Of course, it’s going to be interesting of how many products people will be willing to pay for, and will be seeing now an unbundling of, you know, specific niches and then another bundling where people come together.
But from my perspective, I really feel that the core reason we started Kraft was we wanted to build a tool we are happy to use, and for us, I think that’s going to continue for the long term.
As we’re getting more feedback, we are getting more confident of what we could achieve. And my previous company was Bootstrap, and it does hold you back. So we are, you know, considering potentially raising from VCs and, you know, going down the path of facilitating growth.
So, I think it’s really about can we keep our identity, can we keep to our principles, and do we find partners who agree with these principles. And believe that Google had this mantra of don’t be evil, and it worked well at then.
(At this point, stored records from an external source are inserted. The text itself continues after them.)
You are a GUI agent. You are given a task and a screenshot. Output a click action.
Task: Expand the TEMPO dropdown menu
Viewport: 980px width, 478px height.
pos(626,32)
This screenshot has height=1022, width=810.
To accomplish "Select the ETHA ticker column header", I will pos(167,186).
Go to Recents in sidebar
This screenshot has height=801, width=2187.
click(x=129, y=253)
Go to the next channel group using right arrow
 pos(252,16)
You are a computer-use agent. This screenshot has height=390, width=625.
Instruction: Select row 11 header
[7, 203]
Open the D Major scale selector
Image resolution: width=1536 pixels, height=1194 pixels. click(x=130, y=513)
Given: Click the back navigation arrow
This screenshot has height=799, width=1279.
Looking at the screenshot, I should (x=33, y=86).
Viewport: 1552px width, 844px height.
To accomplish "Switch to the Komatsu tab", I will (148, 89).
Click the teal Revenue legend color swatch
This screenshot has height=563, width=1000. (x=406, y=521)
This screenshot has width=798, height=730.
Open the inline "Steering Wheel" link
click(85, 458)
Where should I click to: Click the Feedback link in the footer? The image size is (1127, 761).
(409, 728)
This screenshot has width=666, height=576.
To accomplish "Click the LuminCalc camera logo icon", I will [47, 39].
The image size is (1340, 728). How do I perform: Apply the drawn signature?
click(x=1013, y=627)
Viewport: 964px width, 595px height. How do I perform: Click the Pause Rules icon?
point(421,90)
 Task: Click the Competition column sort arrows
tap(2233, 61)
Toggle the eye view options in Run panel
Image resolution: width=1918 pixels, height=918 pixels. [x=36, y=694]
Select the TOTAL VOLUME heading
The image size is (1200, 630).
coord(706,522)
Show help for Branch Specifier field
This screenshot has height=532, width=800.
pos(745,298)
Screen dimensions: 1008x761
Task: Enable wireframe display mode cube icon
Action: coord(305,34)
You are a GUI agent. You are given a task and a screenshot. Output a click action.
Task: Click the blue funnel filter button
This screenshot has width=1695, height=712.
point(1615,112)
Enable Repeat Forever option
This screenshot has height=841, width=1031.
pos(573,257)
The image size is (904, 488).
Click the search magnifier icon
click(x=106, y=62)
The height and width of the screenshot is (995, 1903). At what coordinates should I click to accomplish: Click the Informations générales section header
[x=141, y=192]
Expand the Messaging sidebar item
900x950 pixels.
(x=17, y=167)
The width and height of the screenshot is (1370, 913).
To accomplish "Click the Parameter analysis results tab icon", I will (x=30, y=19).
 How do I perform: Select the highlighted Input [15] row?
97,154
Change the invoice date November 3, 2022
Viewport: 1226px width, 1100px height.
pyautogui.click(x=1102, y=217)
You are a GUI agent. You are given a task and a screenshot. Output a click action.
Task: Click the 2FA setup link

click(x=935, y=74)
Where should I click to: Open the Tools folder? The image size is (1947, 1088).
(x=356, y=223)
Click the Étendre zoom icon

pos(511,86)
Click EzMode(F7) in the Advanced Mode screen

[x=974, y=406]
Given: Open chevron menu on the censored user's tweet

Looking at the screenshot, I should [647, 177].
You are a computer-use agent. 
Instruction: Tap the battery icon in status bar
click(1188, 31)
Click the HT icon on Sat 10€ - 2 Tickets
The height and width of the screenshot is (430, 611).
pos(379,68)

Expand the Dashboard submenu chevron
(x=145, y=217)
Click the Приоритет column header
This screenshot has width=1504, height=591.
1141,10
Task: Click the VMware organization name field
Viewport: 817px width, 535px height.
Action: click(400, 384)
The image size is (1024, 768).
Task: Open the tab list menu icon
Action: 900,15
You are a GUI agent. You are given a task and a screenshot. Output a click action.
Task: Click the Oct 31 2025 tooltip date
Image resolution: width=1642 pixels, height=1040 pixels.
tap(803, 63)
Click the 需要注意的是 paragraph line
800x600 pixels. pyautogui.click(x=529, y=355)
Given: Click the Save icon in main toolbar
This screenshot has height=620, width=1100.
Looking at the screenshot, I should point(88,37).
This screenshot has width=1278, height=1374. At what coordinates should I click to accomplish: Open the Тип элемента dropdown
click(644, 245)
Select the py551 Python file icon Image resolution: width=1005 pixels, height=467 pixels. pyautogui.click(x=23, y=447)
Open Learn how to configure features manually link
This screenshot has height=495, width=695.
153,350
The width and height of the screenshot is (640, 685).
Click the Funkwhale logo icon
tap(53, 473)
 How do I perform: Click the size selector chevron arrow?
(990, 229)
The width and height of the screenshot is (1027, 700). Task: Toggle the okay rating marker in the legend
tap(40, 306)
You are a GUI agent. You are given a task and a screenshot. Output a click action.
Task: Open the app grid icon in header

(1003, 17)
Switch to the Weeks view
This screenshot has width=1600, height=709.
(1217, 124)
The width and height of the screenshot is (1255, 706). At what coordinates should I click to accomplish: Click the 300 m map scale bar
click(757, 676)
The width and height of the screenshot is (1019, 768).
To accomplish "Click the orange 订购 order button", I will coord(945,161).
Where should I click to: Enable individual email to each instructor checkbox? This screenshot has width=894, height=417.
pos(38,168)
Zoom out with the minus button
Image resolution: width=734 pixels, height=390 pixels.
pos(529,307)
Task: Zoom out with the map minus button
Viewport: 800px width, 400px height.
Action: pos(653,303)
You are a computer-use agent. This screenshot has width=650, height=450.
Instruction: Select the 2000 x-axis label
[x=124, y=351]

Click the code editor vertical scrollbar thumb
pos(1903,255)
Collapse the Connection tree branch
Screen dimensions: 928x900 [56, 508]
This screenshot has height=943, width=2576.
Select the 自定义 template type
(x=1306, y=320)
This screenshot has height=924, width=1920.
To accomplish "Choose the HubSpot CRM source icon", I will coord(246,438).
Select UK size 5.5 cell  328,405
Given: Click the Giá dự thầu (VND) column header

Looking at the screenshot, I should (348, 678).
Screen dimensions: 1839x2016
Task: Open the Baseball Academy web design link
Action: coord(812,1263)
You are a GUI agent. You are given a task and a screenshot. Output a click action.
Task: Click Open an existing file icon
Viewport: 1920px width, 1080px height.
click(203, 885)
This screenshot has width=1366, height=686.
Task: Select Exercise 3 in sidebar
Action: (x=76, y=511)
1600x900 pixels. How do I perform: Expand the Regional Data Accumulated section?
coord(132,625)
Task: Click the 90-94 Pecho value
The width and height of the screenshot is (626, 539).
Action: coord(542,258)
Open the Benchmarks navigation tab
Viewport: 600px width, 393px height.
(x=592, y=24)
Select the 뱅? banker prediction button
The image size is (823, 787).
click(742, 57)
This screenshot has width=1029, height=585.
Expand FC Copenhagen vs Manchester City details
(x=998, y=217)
Nowadays we don’t see it much, but I think there’s gonna be a big renaissance in this of people rediscovering that don’t be evil, can be honest, you know, help the user instead of thinking in motes can become a very powerful business strategy.
00:53:33 - Speaker 2: It’s a nice combination, having principles and a strong point of view, being able and willing to serve a niche, which, as you said, because the, the software world of software and internet is so big, a niche can actually be a very viable business.
Thinking in terms of sustainability, connecting together your business model versus the kind of hand wave of like, I don’t know, we’ll figure out the money later, let’s just grow and get users thing that maybe plagued some technology companies in the past.
And then the last one I would say there is in thinking about taking investment, whether it’s venture investment or angels or some other thing, I think it’s also just thinking about the resources you need for the opportunity at hand.
Sounds like that’s exactly the thinking you’re doing, which is, you know, if you’re just two people with an idea, maybe that’s not the right time to raise $5 million in venture money, even though it’s kind of possible to do if you have the right pitch deck because there’s so much investment money available there, that may put you down the path of hiring a big team.
You’ve even really figured out what your product is, and then that creates all kinds of unbalances, whereas if you’ve kept yourself lean with a smallish team, and you’ve discovered that there’s a real market opportunity, and you see we can add fuel on this fire with investment and go a little bigger, but also stay true to our principles.
The point of going bigger is to do more interesting things and have a bigger impact in the world in a way that matters to why we’re doing this business in the first place, not just to be as big as possible just because. Absolutely. Well, I think that’s a great place to wrap it. Thanks everyone for listening. If you have feedback, write us on Twitter at MuseAppHQ or via email below at museapp.com. You can help us out by leaving a review on Apple Podcasts, and Ballant, thanks so much for making a tool that I rely on for my writing as well as inspiring us all for making an interface driven software company and one that is driven by principles and just wants to make the world a better place with great software.
00:55:30 - Speaker 1: Thank you for having me.